You know I have written a couple "oddball" things that I read and found comical. I think I might start a dedicated thread or blog or something here and just call it



> camping boners - or camping ding-dongs or something


.

If I find this stuff hilarious, I am sure you others will find it equally funny. I;ll let you know when I start and where on this site to find it.


----------



## mailfire99 (Nov 16, 2007)

*Nice....*

Well, it definitely got my attention, thats for sure :rotflmao1:

Will be interested to see what this is all about :scratchhead:


----------



## grace (Nov 16, 2007)

This does sound like it has potential to get us laughing. :rotflmao1: We need laughter in our life it keeps you healthy longer. My girls can get me going. So I can definitely use some extra jokes or funny stories to tell. Thanks again.


----------



## kiteri (Jan 12, 2008)

I see the potential in this via it's recipe.

1. Take people who are trapped in cubicles all day and stuck in a rut the rest of the time
2. Put them in the wild without the technology laiden "comforts" of home
3. Give them fire
4. Throw in some animals/children

Ah yes.. Can you smell what campingforfun is cooking!?!?!?!?!?!?!?!?!?!?!?


----------



## ctfortner (Nov 16, 2007)

Oh yeah, I can see the recipe brewing here. It sounds like a game of survivor, if yall have seen that you know what I mean.


----------



## campingforfun (Jan 5, 2008)

Well, I must say I am so pleased with all the support. I hope I live up to the expectations - lol

Anyway, I am just trying to figure out how best to do this. I thought the blog concept would be good and I did click on that title in the menu but I guess I don't quite understand yet how it works. I thought it was like a regular blog where I could keep posting the tidbits I find and people could comment but I am not seeing that.
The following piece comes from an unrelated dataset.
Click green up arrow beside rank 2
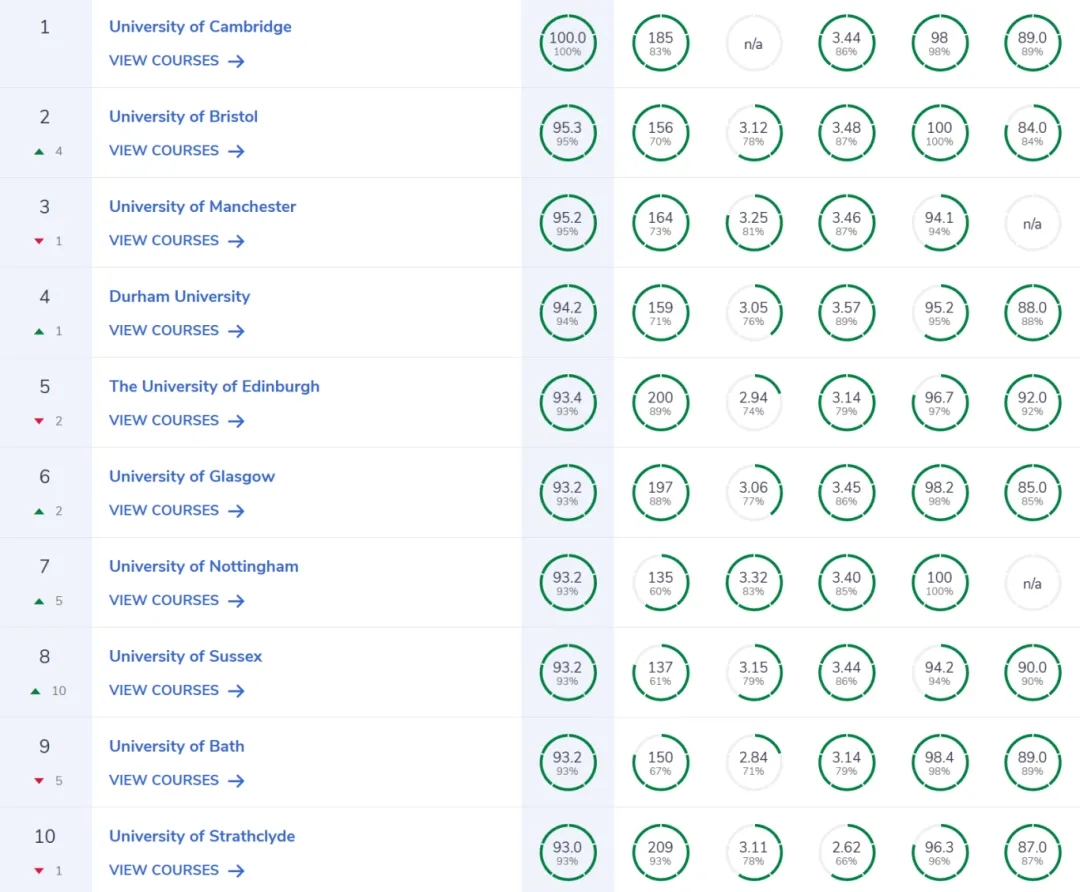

Anyway, I will keep working on it this weekend and see if I can get this "bonehead" idea launched.


----------



## grace (Nov 16, 2007)

Well I was wondering if everything would be camping related. The stars on Survivor are "hot". Either they are good looking, or the really are "hot", the other out in the sun kind. Good luck with the stories..


----------



## bill0830 (Nov 16, 2007)

Heck, I don't think there is enough space on any website for all the "boner" I have seen in my days. :rolling-eyes:


----------



## campingforfun (Jan 5, 2008)

*Update*

Okay, I think I finally have this blog thing figured out. 
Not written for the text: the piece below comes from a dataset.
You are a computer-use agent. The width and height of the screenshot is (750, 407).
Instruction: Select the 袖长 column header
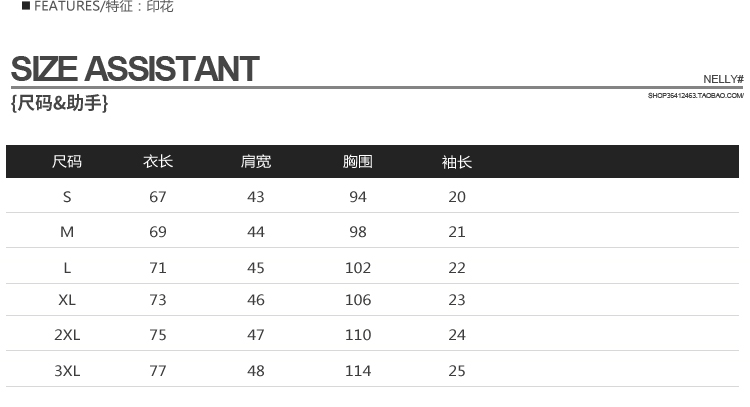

And I have posted the first camping boner. Here's the blog



> http://www.campercommunity.com/blogs/campingforfun


----------



## ctfortner (Nov 16, 2007)

Ok, I added one of my "smarter" moves under comments, hopefully others will add theirs, we all know they have some :rotflmao1:


----------



## cricket2 (Nov 16, 2007)

hmmm, interesting. I know I have some things, just have to think of them. I try to forget most of them if possible. hehe


----------



## cassiem (Nov 16, 2007)

This sounds like a lot of fun, will be posting some boners myself :rotflmao1:


----------



## grace (Nov 16, 2007)

I have one thing I think was funny to me. When I went fishing with me Dad. I was casting my pole, and got the daredevil stuck fast in his forehead. He said "What are you doing?" I said "Fishing". Then he took it out, and started to laugh. He always had a little baseball cap on his head.


----------



## campingforfun (Jan 5, 2008)

> I know I have some things, just have to think of them. I try to forget most of them if possible.


That's the reason I am not posting anything about myself - LOL - I prefer to find things about other people so I don't disclose my own craziness.
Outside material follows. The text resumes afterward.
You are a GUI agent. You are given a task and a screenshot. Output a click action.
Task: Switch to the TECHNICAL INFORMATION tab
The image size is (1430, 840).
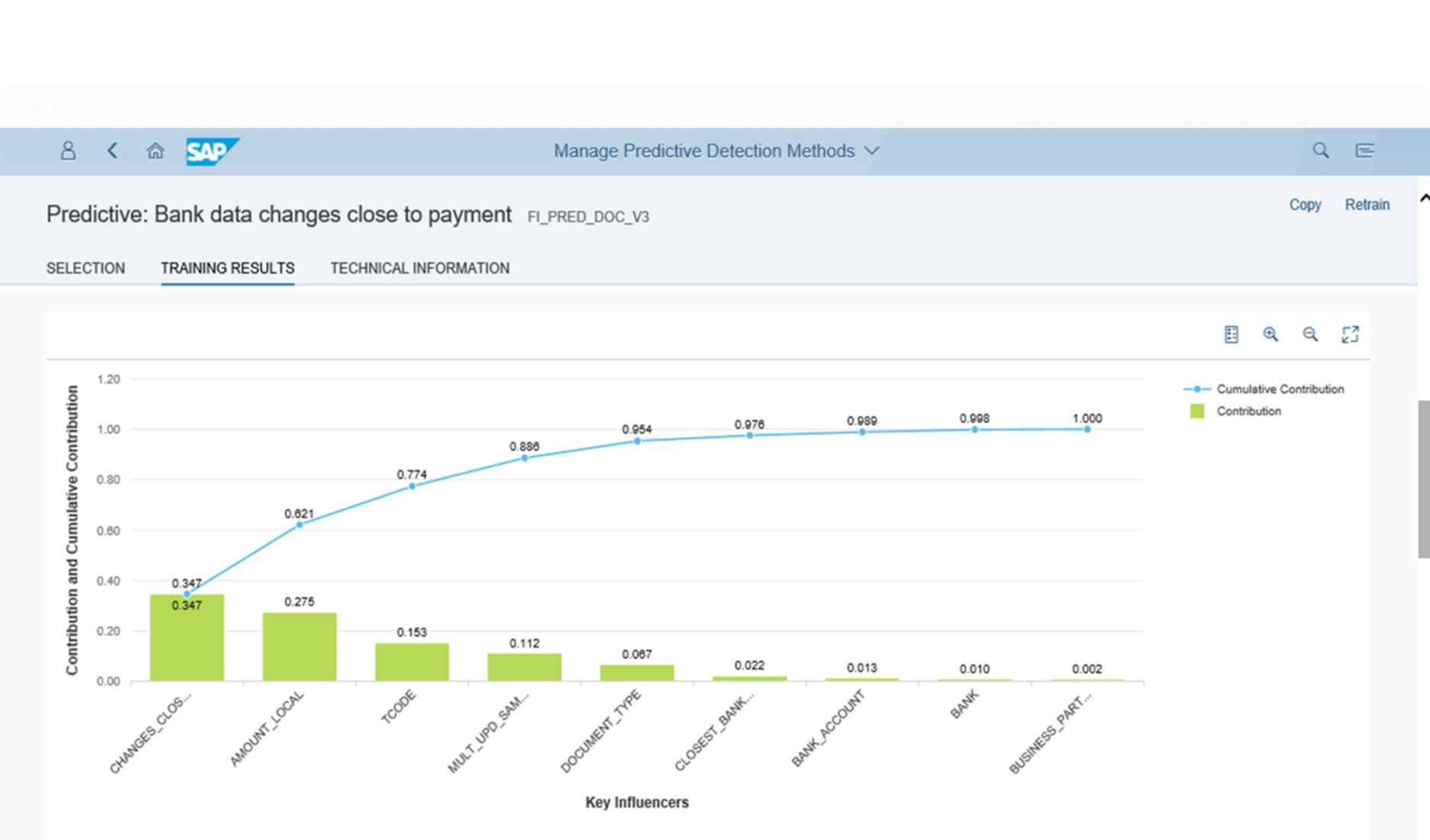pos(419,268)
On another note, nice to see people are already commenting.


----------



## grace (Nov 16, 2007)

Some people want the attention on someone else. The other person is the one being made fun of. That's keeps us out of the discussion. We probably get tired of the things we do every day. Someone's story catches our attention better.


----------



## mailfire99 (Nov 16, 2007)

Yeah, I agree. I am dying to hear some of the stories of others, but not so anxious to share my own :10309:


----------